**What the task requires**
Go to the line holding "This screenshot has" in the data below. Return it and each line after it through the last, exactly, and skip the pictures.
BEGIN Input
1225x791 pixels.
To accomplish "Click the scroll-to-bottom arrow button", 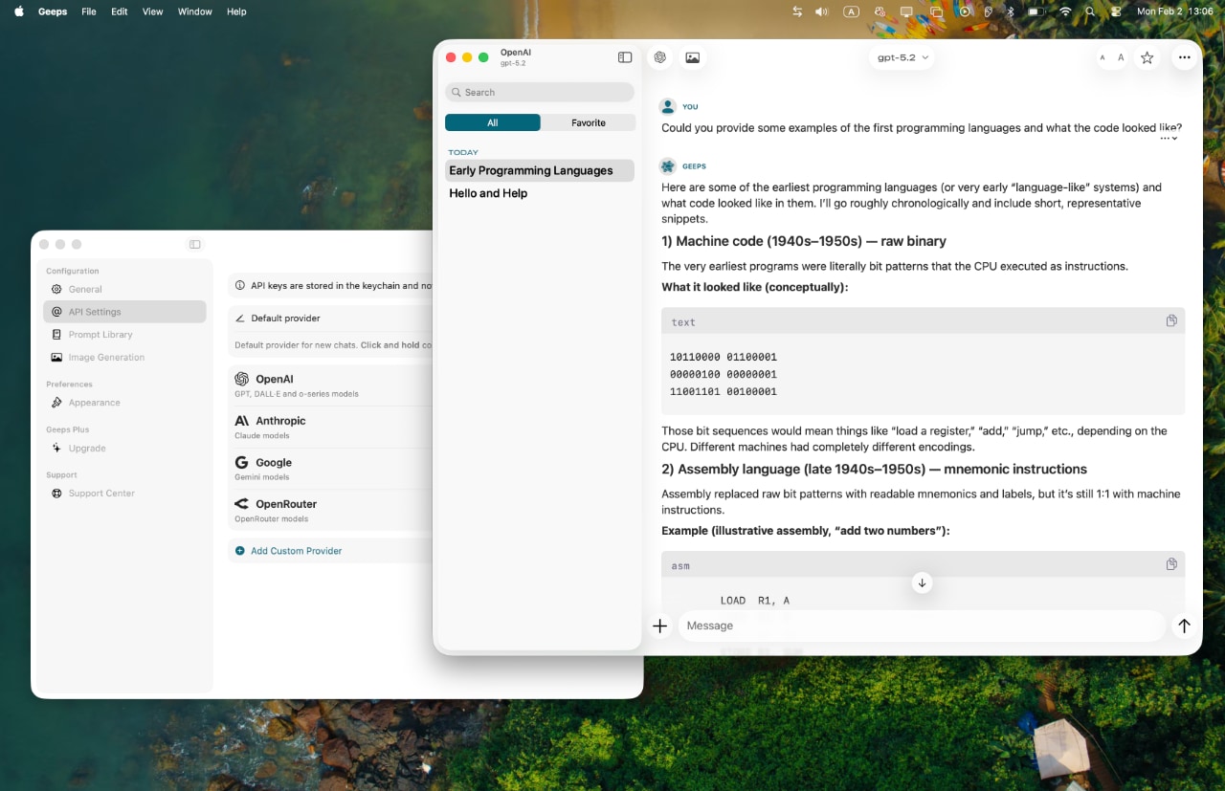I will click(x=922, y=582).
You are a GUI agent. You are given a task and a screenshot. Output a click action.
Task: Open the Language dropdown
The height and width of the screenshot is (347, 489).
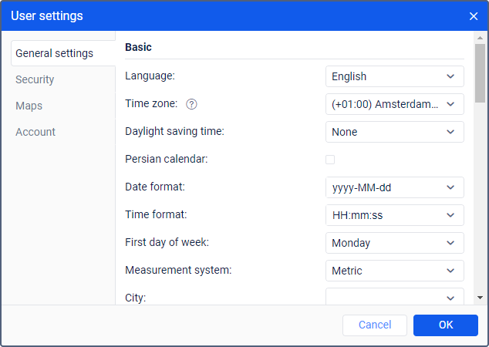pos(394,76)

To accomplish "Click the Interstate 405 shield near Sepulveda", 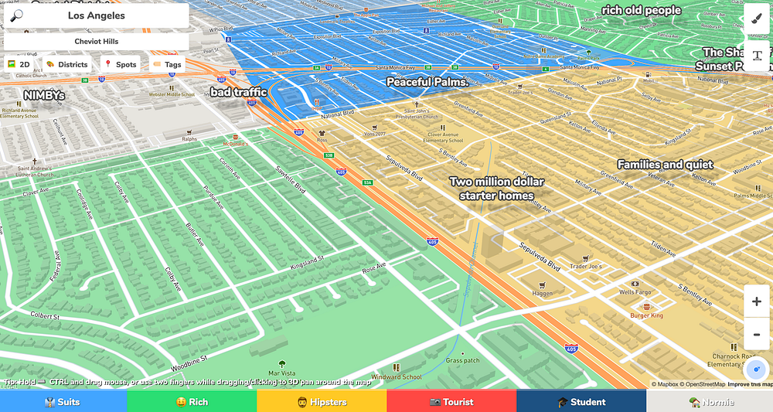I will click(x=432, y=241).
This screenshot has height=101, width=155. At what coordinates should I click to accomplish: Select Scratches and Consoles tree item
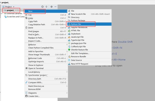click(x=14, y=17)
END Input
**Result**
This screenshot has height=101, width=155. At what coordinates should I click to accomplish: Select Scratches and Consoles tree item
click(x=14, y=17)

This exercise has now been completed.